После рождения Чарльза Фрэнсис начала все чаще покидать скучный Норфолк и все больше времени проводить в Лондоне. В 1966 году мать Дианы познакомилась с преуспевающим бизнесменом Питером Шэндом Киддом, недавно вернувшимся из Австралии. По словам самой Фрэнсис, «это не была любовь с первого взгляда. Просто нам удалось рассмешить друг друга»
.
На следующий год они отлично провели время на горнолыжном курорте Куршевель. К тому времени у Питера были жена и трое детей, однако это не помешало его взаимоотношениям с Фрэнсис выйти за рамки обычной дружбы и перерасти в бурный роман.
До поры до времени любовникам удавалось встречаться тайно, однако прошло всего несколько месяцев, и о романе заговорили в свете. Когда информация дошла до Джонни, он пришел в ярость. Правда, ненадолго. Обсудив сложившуюся ситуацию, супруги заключили соглашение – будние дни дети будут проводить с Фрэнсис, а на выходные возвращаться к отцу в Парк-хаус.
Осенью 1967 года семья попыталась воссоединиться. Но вместо того чтобы примирить супругов, совместная жизнь еще больше разъединила их. Во время рождественских праздников Джонни нанес первый удар.
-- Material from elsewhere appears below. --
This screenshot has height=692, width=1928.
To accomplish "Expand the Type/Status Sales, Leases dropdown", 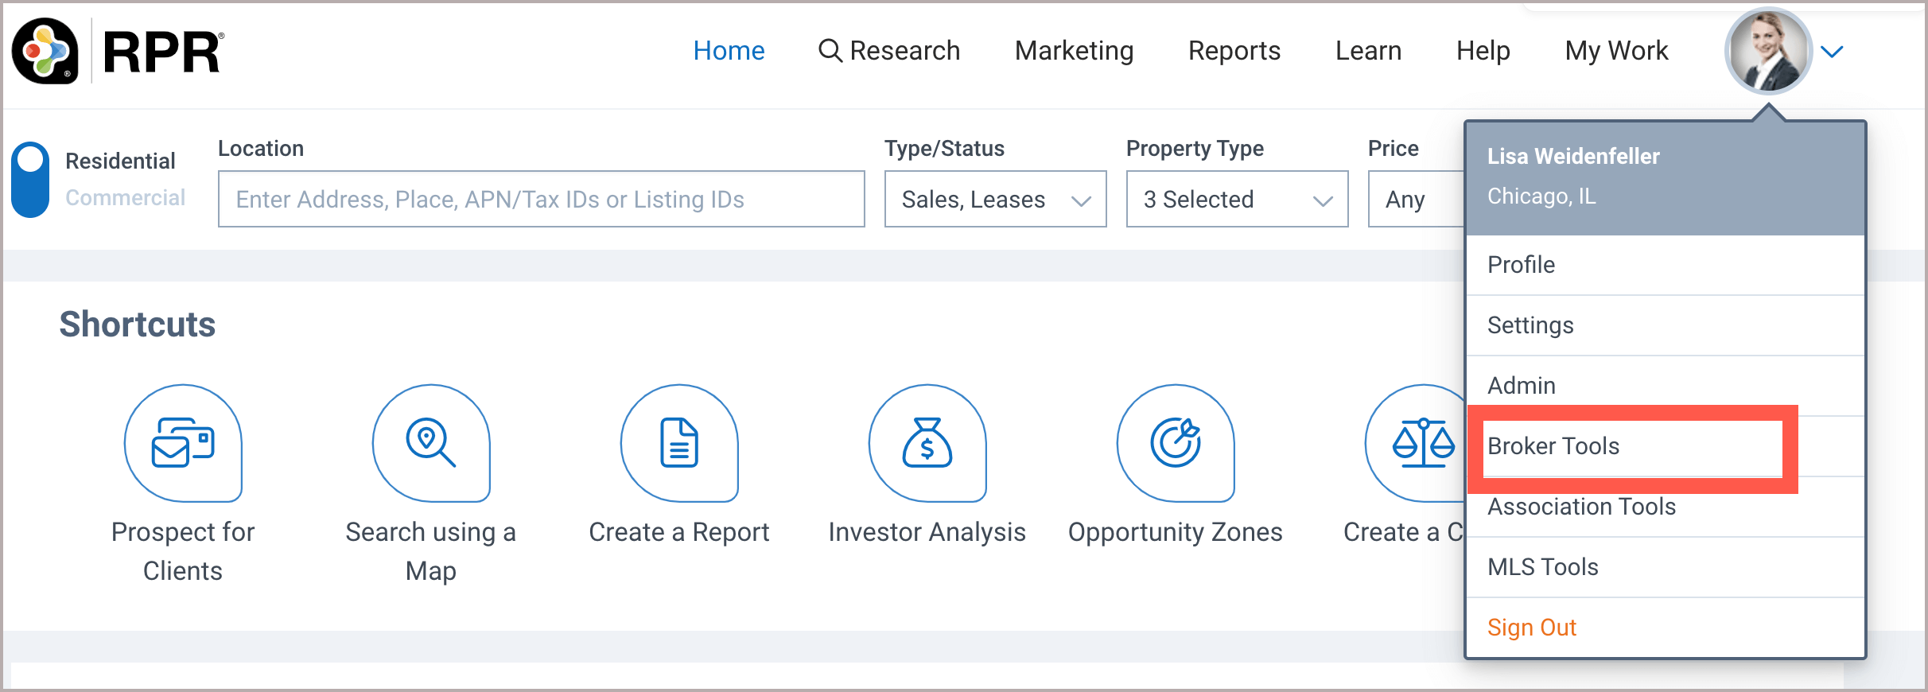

Ничего не сказав своей жене, он записал Диану и Чарльза в местную школу в Норфолке, тем самым обеспечив их постоянное присутствие рядом с собой.
«Я была потрясена! – сокрушалась бедная женщина. – Джонни отказался вернуть мне Диану и Чарльза, заранее заручившись поддержкой судьи. В Рождество все суды были закрыты, и я оказалась бессильна»
.
Воздух Парк-хауса наполнился ионами надвигающегося кризиса. Однажды утром Диана увидела, как прислуга и ее мать укладывают платья в чемоданы. Затем Джонни собственноручно перенес чемоданы в багажник. Когда девочка вышла на крыльцо, Фрэнсис подбежала к ней и, стараясь сдерживать слезы, прошептала:
– Не расстраивайся, я скоро вернусь
.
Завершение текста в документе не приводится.